We only die once. We only have one time to get it right. Working on a palliative care team I have had the honor of caring for thousands of patients who died in one of our palliative care units or while being seen on the palliative care consult service. Delirium was a common and dreadful symptom. When I would look into the eyes of a delirious person I would see terror and anguish. When I looked around the room, I would see family members mirroring those feelings. Hoping their loved one could be more comfortable and hope for the opportunity for last words and moments of connection.
The management of delirium is complex and is best accomplished with an interdisciplinary team. Often stopping medications and treatments that are distressing and no longer beneficial is of great help. Moving to a quiet and more home-like environment such as from an ICU to an inpatient palliative care unit like the University of Alabama Birmingham’s “Safe Harbor,” also is of great benefit. In part because of the sense of calm and confidence the experienced staff convey to patient and family.

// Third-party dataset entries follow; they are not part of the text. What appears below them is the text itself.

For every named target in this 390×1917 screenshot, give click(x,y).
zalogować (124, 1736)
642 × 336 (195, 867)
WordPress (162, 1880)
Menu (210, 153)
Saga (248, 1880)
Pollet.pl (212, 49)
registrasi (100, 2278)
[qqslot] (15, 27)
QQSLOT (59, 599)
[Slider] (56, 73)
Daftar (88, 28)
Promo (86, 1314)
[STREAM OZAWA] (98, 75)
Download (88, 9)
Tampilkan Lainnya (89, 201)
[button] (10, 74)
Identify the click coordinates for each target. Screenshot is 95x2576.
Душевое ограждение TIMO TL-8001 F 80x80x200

Finally, medical management utilizing low doses of haloperidol and lorazepam when symptoms are not adequately controlled is often warranted. I came across this article in JAMA on delirium at the end of life. It is encouraging that one of the most prominent medical publications in the US is attending to important palliative care issues. I would recommend you review both the article and the editorial.
In our own practice I have found that lower doses of haloperidol and when needed lorazepam, administered oral or subcutaneously and quickly titrated up to comfort can often relieve the distressing symptom of delirium. Patients, families and colleagues can benefit from palliative care expertise with both non-pharmacological and when needed pharmacological approaches to delirium.
After all we all only have one time to get it right!